To do
Nothing but the lines from the one containing "alfetta (109, 2142)" to the end of the records below should be output, each exactly as written.

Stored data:
----------------

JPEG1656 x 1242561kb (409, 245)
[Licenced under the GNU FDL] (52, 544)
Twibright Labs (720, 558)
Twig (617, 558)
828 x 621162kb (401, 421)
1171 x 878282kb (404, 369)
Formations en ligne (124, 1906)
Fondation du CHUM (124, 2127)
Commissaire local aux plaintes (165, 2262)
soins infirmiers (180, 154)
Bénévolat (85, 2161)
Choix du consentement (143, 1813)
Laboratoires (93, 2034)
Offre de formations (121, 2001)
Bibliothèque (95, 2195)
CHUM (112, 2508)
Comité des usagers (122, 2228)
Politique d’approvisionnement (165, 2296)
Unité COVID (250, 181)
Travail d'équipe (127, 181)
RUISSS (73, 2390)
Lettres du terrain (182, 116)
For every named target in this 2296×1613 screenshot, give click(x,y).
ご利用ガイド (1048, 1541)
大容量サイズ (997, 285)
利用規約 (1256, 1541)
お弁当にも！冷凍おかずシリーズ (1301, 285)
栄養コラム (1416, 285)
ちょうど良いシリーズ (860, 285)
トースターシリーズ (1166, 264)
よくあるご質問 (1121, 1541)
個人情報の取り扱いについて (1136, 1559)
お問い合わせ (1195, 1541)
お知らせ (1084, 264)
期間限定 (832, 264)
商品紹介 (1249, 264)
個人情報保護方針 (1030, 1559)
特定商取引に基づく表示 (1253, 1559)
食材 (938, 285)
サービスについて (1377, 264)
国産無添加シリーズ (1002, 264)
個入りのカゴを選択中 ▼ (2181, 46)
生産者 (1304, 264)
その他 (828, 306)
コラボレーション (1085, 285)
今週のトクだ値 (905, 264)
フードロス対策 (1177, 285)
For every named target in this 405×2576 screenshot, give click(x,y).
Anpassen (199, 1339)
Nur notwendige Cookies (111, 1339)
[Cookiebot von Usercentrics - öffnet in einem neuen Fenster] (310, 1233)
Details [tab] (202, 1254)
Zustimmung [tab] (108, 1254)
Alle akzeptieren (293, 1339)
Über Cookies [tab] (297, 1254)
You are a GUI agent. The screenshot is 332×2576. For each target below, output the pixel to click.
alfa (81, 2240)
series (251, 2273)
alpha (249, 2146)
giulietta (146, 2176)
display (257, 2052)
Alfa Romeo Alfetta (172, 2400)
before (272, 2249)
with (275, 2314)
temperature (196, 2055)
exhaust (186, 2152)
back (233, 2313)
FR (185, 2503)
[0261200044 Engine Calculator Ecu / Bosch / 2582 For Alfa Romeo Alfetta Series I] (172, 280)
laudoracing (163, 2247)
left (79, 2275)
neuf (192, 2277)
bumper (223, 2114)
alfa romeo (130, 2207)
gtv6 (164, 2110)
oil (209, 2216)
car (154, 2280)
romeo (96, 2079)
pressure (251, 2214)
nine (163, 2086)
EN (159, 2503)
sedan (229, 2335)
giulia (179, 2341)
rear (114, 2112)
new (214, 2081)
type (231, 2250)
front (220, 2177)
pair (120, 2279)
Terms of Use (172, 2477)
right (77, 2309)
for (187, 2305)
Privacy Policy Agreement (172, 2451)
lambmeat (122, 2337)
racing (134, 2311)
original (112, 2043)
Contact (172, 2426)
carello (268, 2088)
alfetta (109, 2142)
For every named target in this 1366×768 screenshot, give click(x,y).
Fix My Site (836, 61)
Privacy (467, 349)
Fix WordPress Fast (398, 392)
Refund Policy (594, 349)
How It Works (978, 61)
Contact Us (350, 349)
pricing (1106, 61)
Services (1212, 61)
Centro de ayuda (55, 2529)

----------------

Written answer
alfetta (109, 2142)
For every named target in this 1366×768 screenshot, give click(x,y).
Fix My Site (836, 61)
Privacy (467, 349)
Fix WordPress Fast (398, 392)
Refund Policy (594, 349)
How It Works (978, 61)
Contact Us (350, 349)
pricing (1106, 61)
Services (1212, 61)
Centro de ayuda (55, 2529)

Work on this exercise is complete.